12.           Advertisements.  The Company acknowledges that the Agent shall have the right, subject always to clauses 1(a) and (c) and 4(b) of this Agreement, at its own expense, to place such advertisement or advertisements relating to the sale of the Units contemplated herein as the Agent may consider desirable or appropriate and as may be permitted by applicable law, including applicable securities laws.  The Company and the Agent each agree that they will not make or publish any advertisement in any media whatsoever relating to, or otherwise publicize, the transaction provided for herein so as to result in any exemption from the prospectus and registration requirements of applicable securities legislation in any of the provinces of Canada or States of the US in which the Units shall be offered or sold not being available.


13.           Notices.  Unless otherwise expressly provided in this Agreement, any notice or other communication to be given under this Agreement (a “notice”) shall be in writing addressed as follows:

 
If to the Company, to it at:

Quaterra Resources Inc.
1100-1199 West Hastings Street
Vancouver, British Columbia
V6E 3T5

Attention:      Dr.
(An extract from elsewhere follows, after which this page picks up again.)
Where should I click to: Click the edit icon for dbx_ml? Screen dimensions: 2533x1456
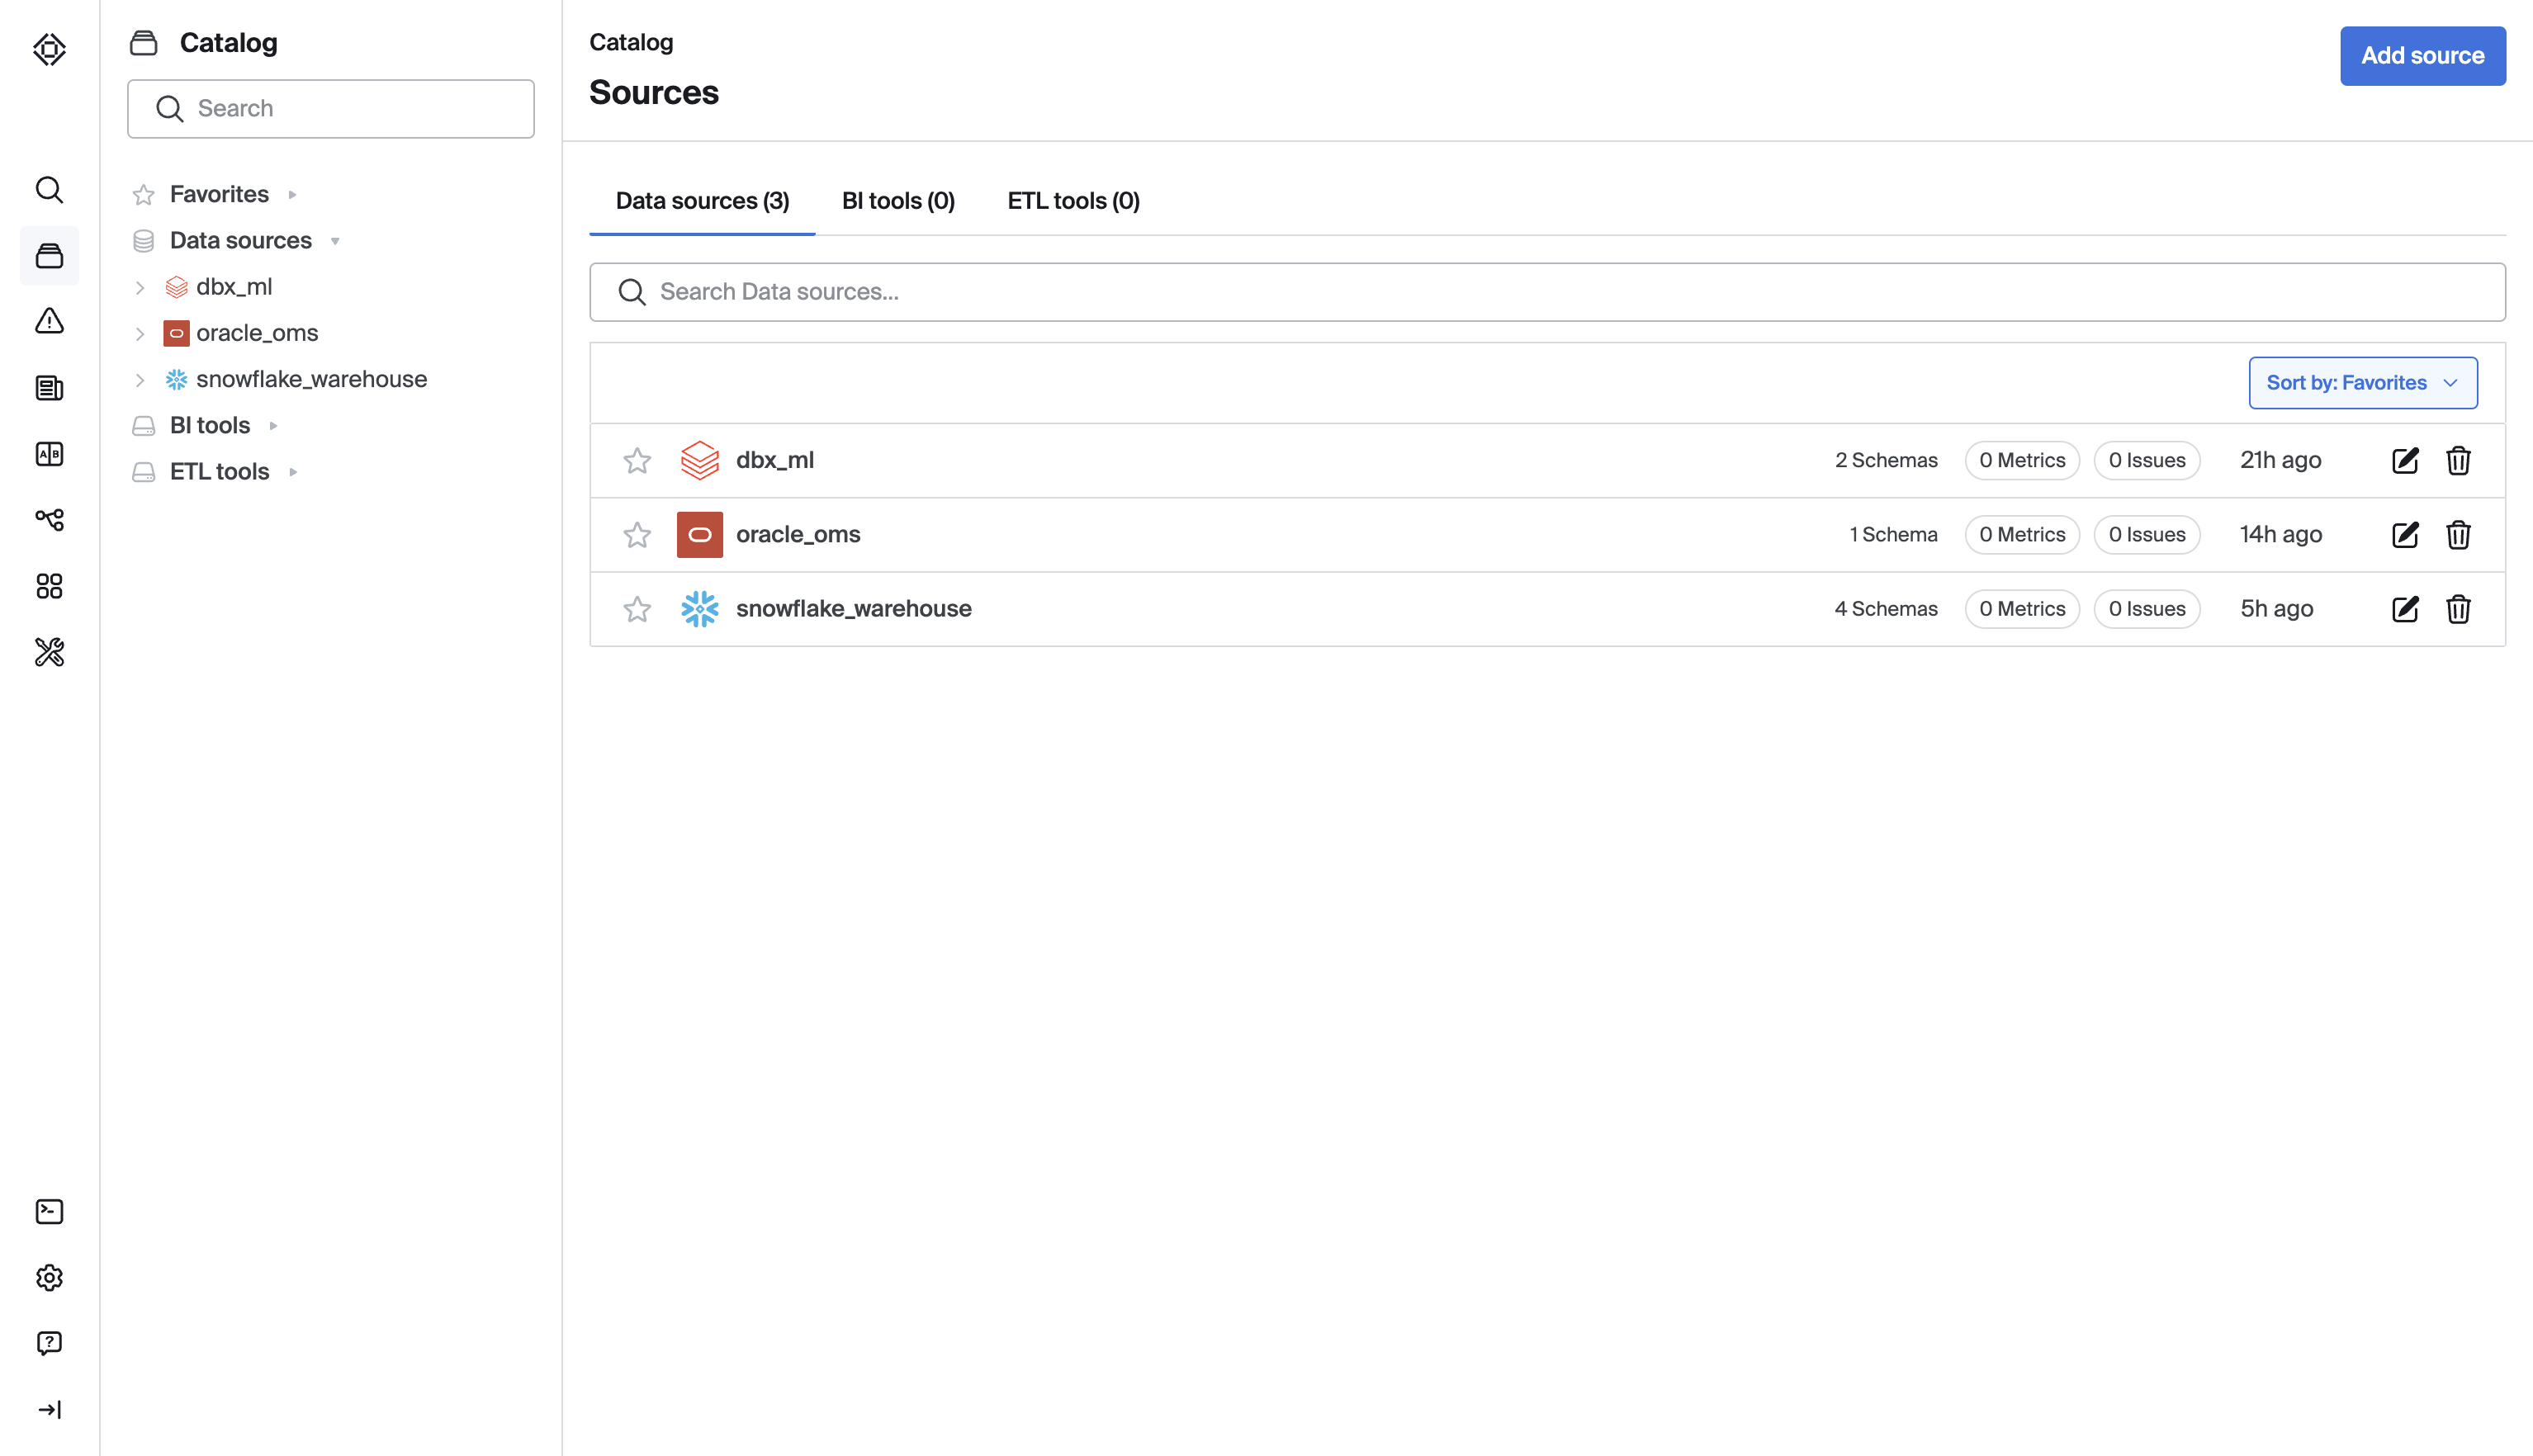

Thomas Patton
Fax Number:  (604) 688-4670

with a copy to:

William J. Worrall, Q.C. Law Corporation
950-1199 West Hastings Street
Vancouver, British Columbia
V6E 3T5

Attention:        William J. Worrall, Q.C.
Fax Number:    (604) 689-7030

or if to the Agent to:

GMP Securities L.P.
145 King Street West
Suite 300
Toronto, Ontario
M5H 1J8

               Attention:
Doug Bell
               Fax Number:
416-943-6160

with a copy (which shall not constitute notice) to:

Cassels Brock & Blackwell LLP
2100 Scotia Plaza
40 King Street West
Toronto, Ontario  M5H 3C2

                Attention:
Jeffrey Roy
Fax Number:          416-640-3164

or to such other address as any of the parties may designate by notice given to the others.

Each notice shall be personally delivered to the addressee or sent by facsimile transmission to the addressee and (i) a notice which is personally delivered shall, if delivered on a Business Day, be deemed to be given and received on that day and, in any other case, be deemed to be given and received on the first Business Day following the day on which it is delivered; and (ii) a notice which is sent by facsimile transmission shall be deemed to be given and received on the first Business Day following the day on which it is confirmed to have been sent.

15.           Time of the Essence.  Time shall, in all respects, be of the essence hereof.

16.           Canadian Dollars.  All references herein to dollar amounts are to lawful money of Canada.

17.           Headings.  The headings contained herein are for convenience only and shall not affect the meaning or interpretation hereof.

18.           Singular and Plural, etc.  Where the context so requires, words importing the singular number include the plural and vice versa, and words importing gender shall include the masculine, feminine and neuter genders.

19.           Entire Agreement.  This Agreement constitutes the only agreement between the parties with respect to the subject matter hereof and shall supersede any and all prior negotiations and understandings including, without limitation, the engagement letter between the Company and the Agent dated as of October 7, 2010 in respect of the Offering.  This Agreement may be amended or modified in any respect by written instrument only.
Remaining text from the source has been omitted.